PROBLEM DESCRIPTION: Please restate, word for word, the lines below that begin at the one with "Where should I click to: Duplicate" and end at the one with "Task: Click the Compile tool icon". Leave out all other lines.

GIVEN DATA:
------------------------------------------------------------

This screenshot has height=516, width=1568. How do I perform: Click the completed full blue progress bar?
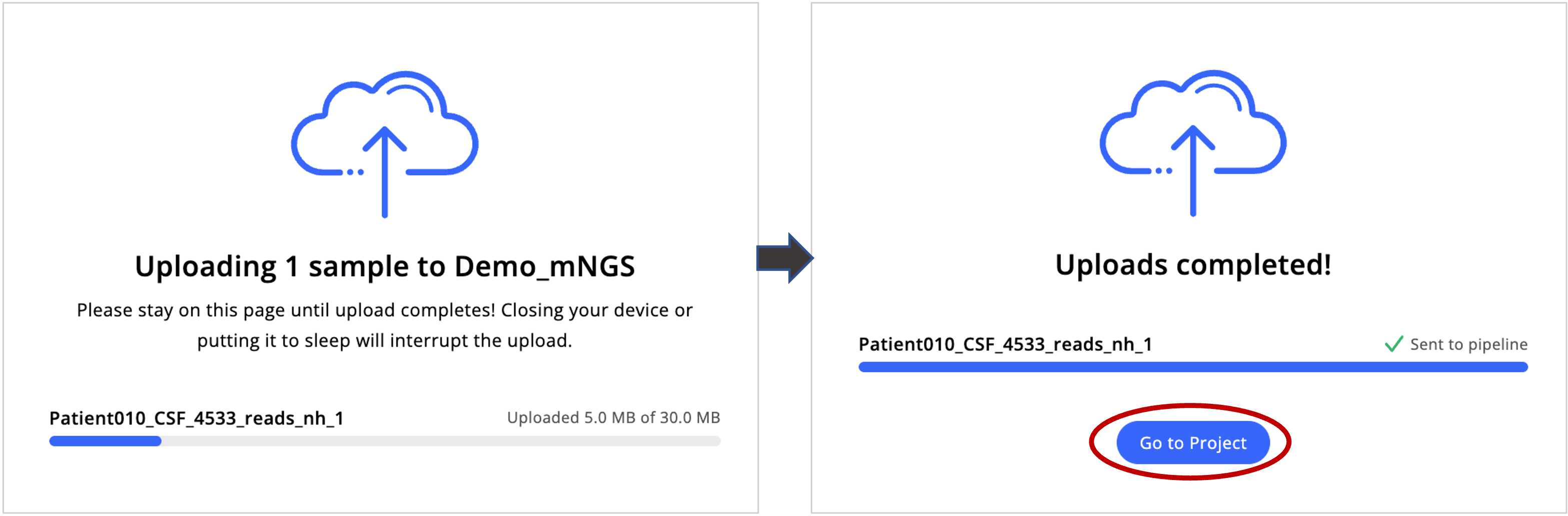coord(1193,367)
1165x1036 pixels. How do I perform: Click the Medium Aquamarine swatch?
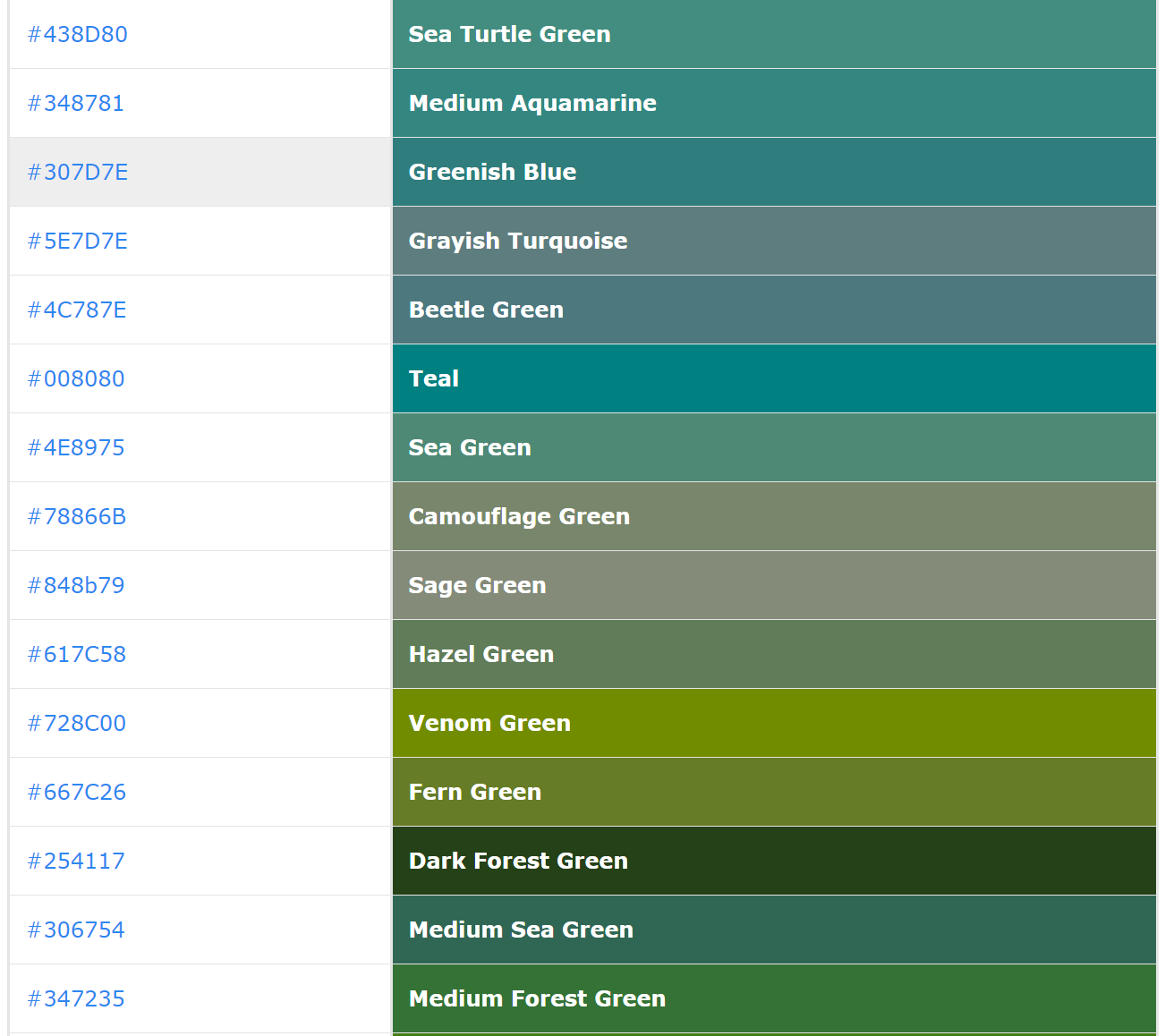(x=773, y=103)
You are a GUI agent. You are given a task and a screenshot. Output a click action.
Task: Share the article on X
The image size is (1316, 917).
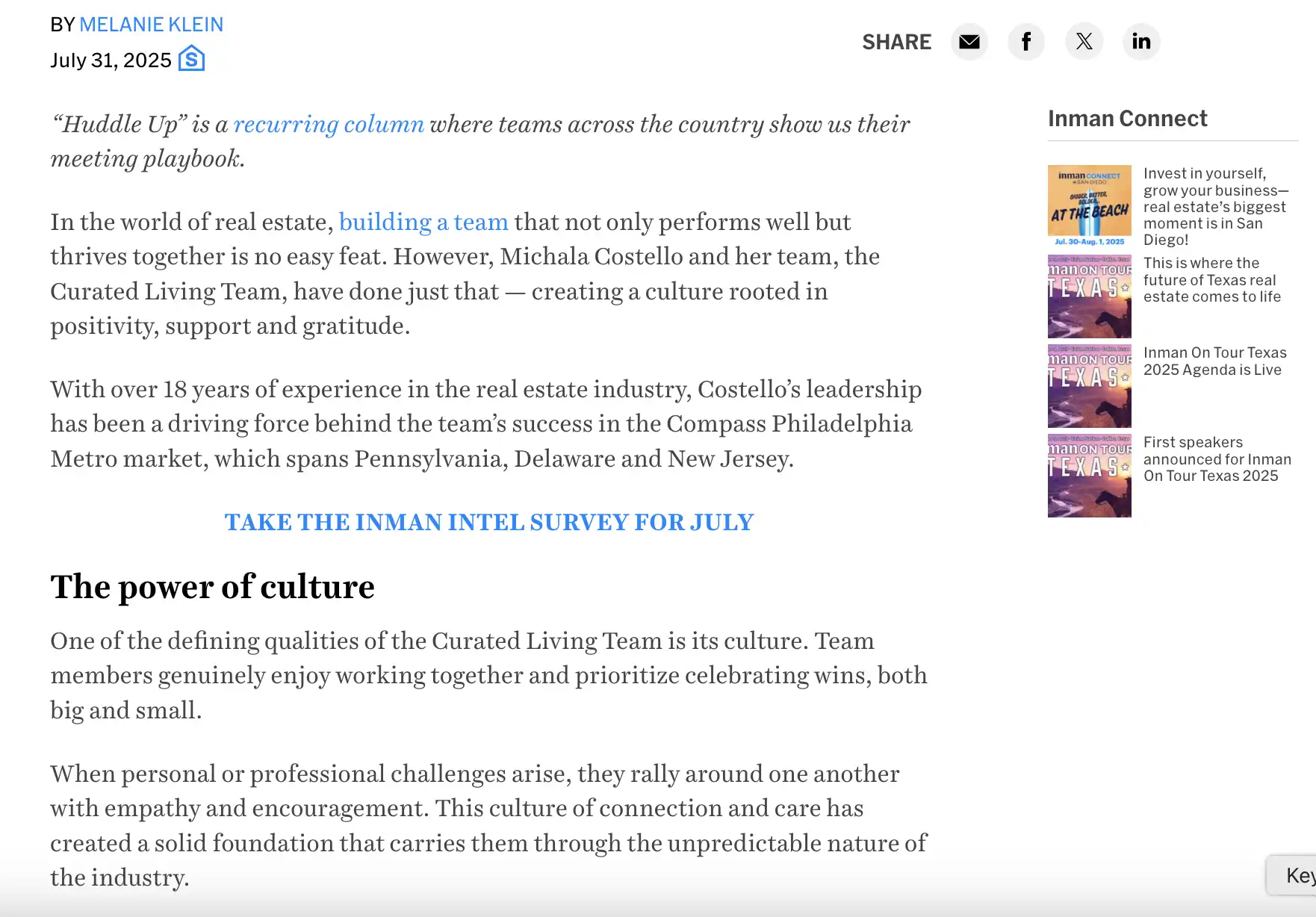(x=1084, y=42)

------------------------------------------------------------

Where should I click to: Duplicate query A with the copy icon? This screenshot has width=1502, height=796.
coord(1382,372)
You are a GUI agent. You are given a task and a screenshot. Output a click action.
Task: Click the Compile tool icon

------------------------------------------------------------

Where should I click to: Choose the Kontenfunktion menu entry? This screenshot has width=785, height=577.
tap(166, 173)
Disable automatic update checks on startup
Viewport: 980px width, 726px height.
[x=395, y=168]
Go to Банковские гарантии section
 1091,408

------------------------------------------------------------

EXERCISE OUTPUT:
Where should I click to: Duplicate query A with the copy icon? This screenshot has width=1502, height=796.
coord(1382,372)
You are a GUI agent. You are given a task and a screenshot. Output a click action.
Task: Click the Compile tool icon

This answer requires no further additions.